C'était lundi matin, lors des cérémonies d'hommage aux victimes des attentats du 13 novembre. Il s'appelle donc Michaël Dias, il a 33 ans, et son père fut la première personne tuée ce soir-là par des terroristes islamistes.

Brigitte et Emmanuel Macron lors de la cérémonie d'hommage à Manuel Dias le 13 novembre 2017
Brigitte et Emmanuel Macron lors de la cérémonie d'hommage à Manuel Dias le 13 novembre 2017 © Maxppp / Philippe Lavieille

Il était chauffeur de car, et il est mort devant le Stade de France, quand l'un des kamikazes s'est fait exploser. 

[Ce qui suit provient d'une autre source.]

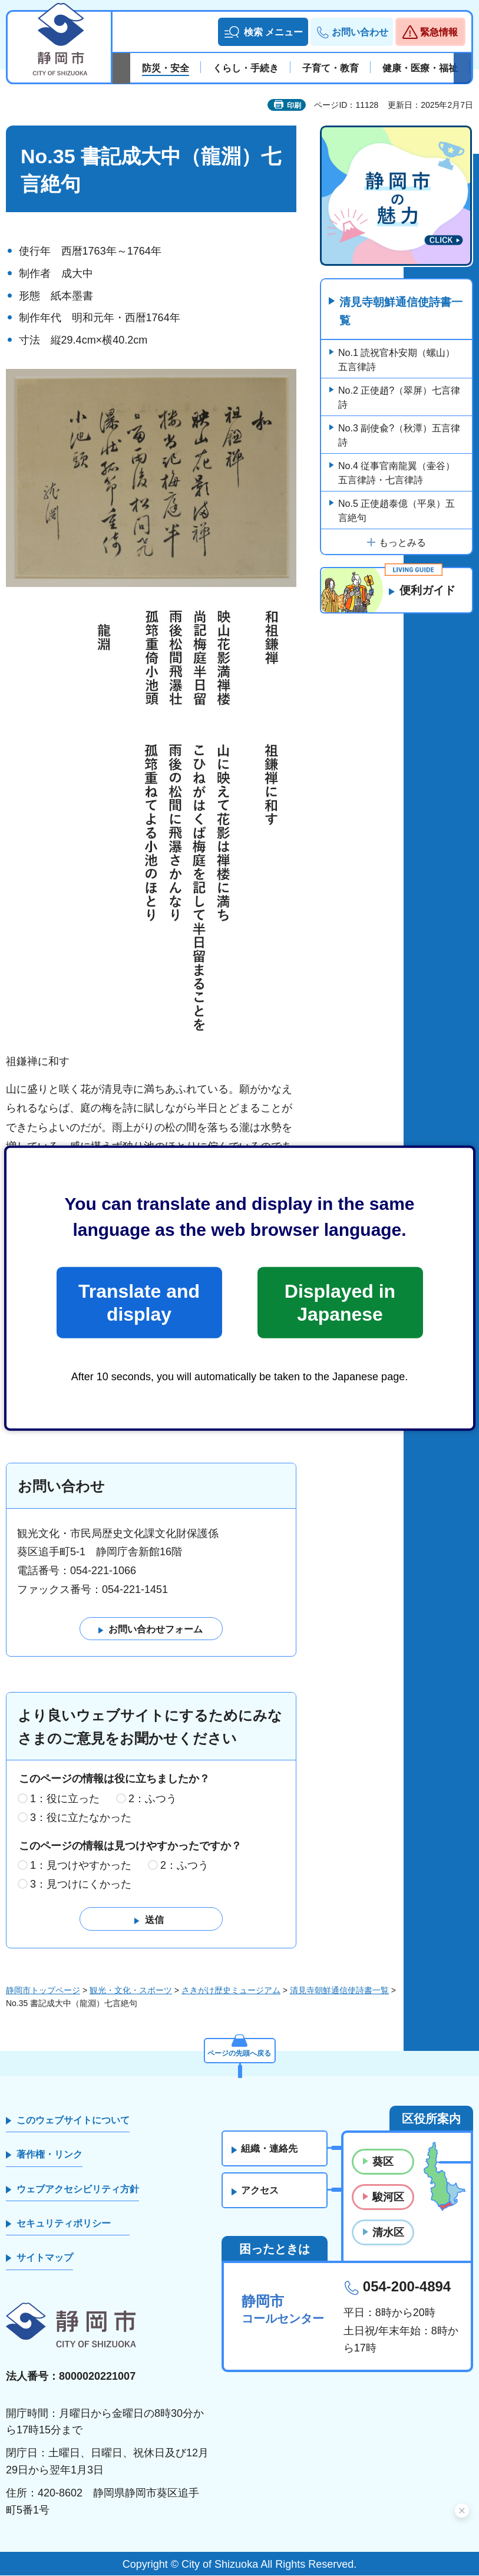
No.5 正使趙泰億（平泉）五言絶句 (396, 512)
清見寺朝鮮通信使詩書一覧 (399, 312)
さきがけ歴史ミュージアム (230, 1991)
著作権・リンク (49, 2155)
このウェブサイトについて (73, 2120)
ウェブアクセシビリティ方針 (77, 2189)
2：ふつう (152, 1799)
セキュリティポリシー (63, 2224)
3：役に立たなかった (80, 1817)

L'an dernier, une plaque en sa mémoire a été posée sur les lieux, et son fils était là quand on l'a dévoilée. Michaël Dias avait même pris la parole : un discours émouvant, sans haine et sans colère, dans lequel, après avoir rappelé qui était son père, né au Portugal, il avait défendu les vertus de l'intégration

C'était il y a un an. Ni haine, ni colère. Mais ce lundi, c'est bien sa colère qu'il a manifestée, en refusant de saluer le chef de l’État. Alors qu'on déposait des fleurs sous la plaque hommage à son père, Michaël Dias a décidé de se mettre en retrait, et n'a donc pas serré la main d'Emmanuel Macron. Puis il a expliqué son geste. Il a expliqué sa colère. Ce qu'il reproche notamment au président de la République, c'est d'avoir supprimé le Secrétariat d’État à l'aide aux victimes. 

"Le pays nous abandonne" Voilà ce qu'il ressent, voilà ce qu'il dénonce : un manque de soutien et même, selon lui, « du mépris »

Michaël Dias a donc choisi de répondre au mépris par le mépris : c'est cela que ça signifie quand on ne salue pas quelqu'un. On pose un acte, un acte fort, on revendique d'être impoli…

Mais avant Emmanuel Macron, c'est déjà arrivé à d'autres présidents.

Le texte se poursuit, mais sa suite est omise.